Luego de que O Globo informara sobre el interés que tiene Petrobras por disminuir los volúmenes que compra de gas boliviano, el ministro de Hidrocarburos Luis Alberto Sánchez, mostró un panorama alentador con respecto a las exportaciones del energético al vecino país.

Hay numerosas observaciones en estas cuatro o cinco líneas. Primero, el párrafo está patas arriba. El hecho noticioso es que el ministro está optimista respecto al mercado brasileño para el gas boliviano, pero el ingreso al tema es torpe:  ¨Luego de que…¨, etc. Este ¨luegodequeísmo¨ debería recibir muerte súbita. Supongo que su origen es  una traducción literal de frases en inglés que buscan establecer una cierta conexión  de tiempo en la descripción de un hecho. Pero esa forma de iniciar un artículo es condenable, pues equivale a poner la zanahoria atrás del burro. Y mencionar una publicación extranjera que no es familiar para los lectores bolivianos agrega más sombras al tema que se quiere abordar. El ¨luego de que¨ es una traslación sin miramientos de las formas noticiosas en ingles que pueden ser válidas en su redacción original pero que traducidas literalmente resultan en un castellano horrible. En inglés puede caber perfecto el ¨after¨ pero en español, para las expresiones en las que se lo quiere usar, no. Para comenzar, se requieren tres palabras para reemplazar una. Hay formas de unir dos momentos en una oración sin abultar de palabras la transición. La major manera de evitar hundirse en las confusiones es seguir la vieja usanza directa de los maestros. Veamos:

El Ministro de Hidrocarburos Luis Alberto Sánchez mostró optimismo sobre las exportaciones de gas natural  a Brasil,  a contramano de informaciones escépticas sobre  un nuevo contrato con precios y volúmenes como el que expirará a fines de 2019. Éste ha representado el ingreso básico de Bolivia en las dos décadas de su duración.
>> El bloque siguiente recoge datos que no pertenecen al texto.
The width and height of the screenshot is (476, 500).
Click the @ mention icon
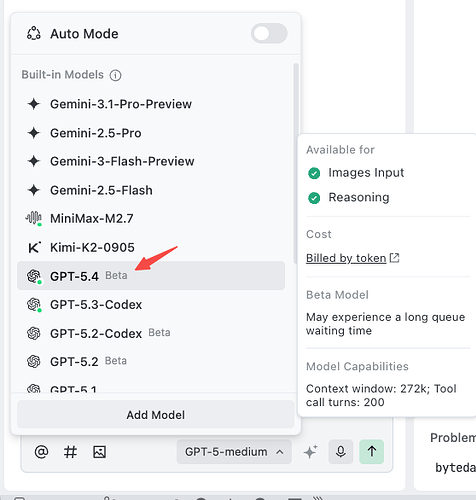point(41,452)
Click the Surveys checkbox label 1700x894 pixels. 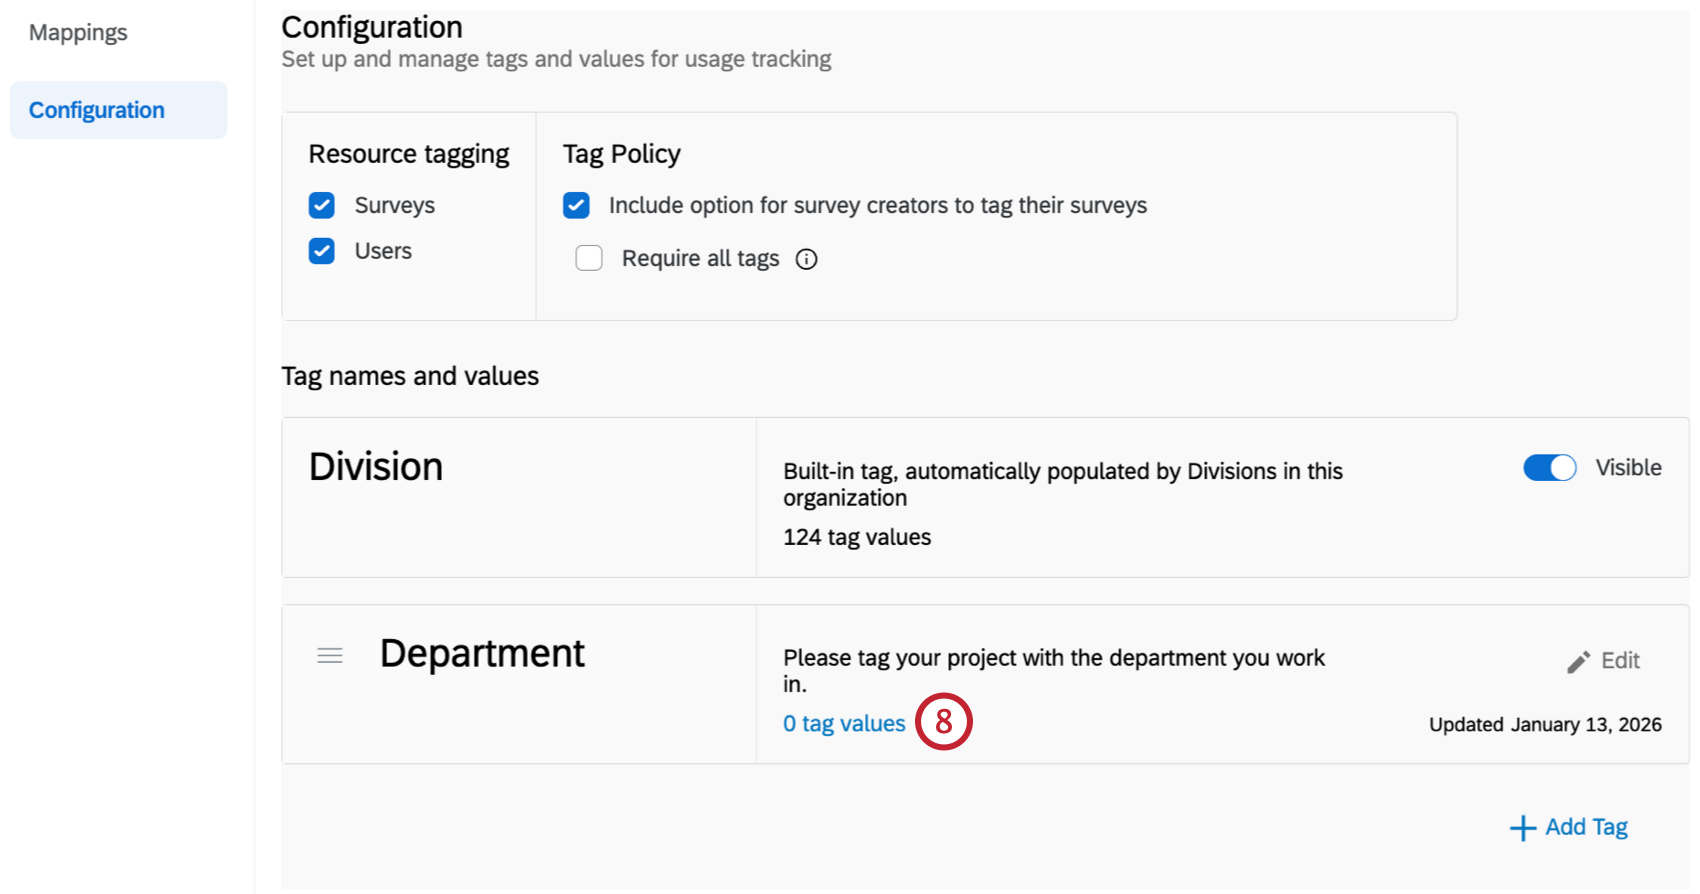tap(394, 206)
Las afirmaciones deben ser sometidas a prueba. Veamos en qué consiste el ¨panorama alentador¨. Al no existir más un monopolio petrolero en Brasil y, por eso, no contar con un comprador institucional único, el Ministro supone que mejorarán los precios y los ingresos para Bolivia. (¨Cuando se abre el mercado de Brasil se da paso a  la competitividad; este hecho es una oportunidad para el gas boliviano, que será comercializado con las empresas privadas de Brasil, entre las que figuran operadoras, distribuidoras, termoeléctricas, gobernaciones, petroquímicas, ya no a un precio de $us 6 el millar de BTU sino que habrá la posibilidad de negociarlo a un mayor precio¨.) El ministro evita decir que los ofertantes pueden también plantear precios menores a los $us 6 que menciona. Basa su optimismo en que Petrobrás vendía el mismo gas boliviano hasta en el doble del valor que pagaba a Bolivia, pues debía agregar costos de transporte y comercialización dentro de Brasil. El raciocinio del ministro requiere de ejemplos concretos de que los eventuales nuevos precios vayan a beneficiar a YPFB. Ojalá, diría yo. Pero necesito pruebas. Un hecho notable es que el ministro de un regimen Socialismo Siglo XXI, ¡elogia el libre mercado!

Aquí cierro mi Ojo del Editor por las horas que restan de 2018. ¡Feliz Año Nuevo para todos!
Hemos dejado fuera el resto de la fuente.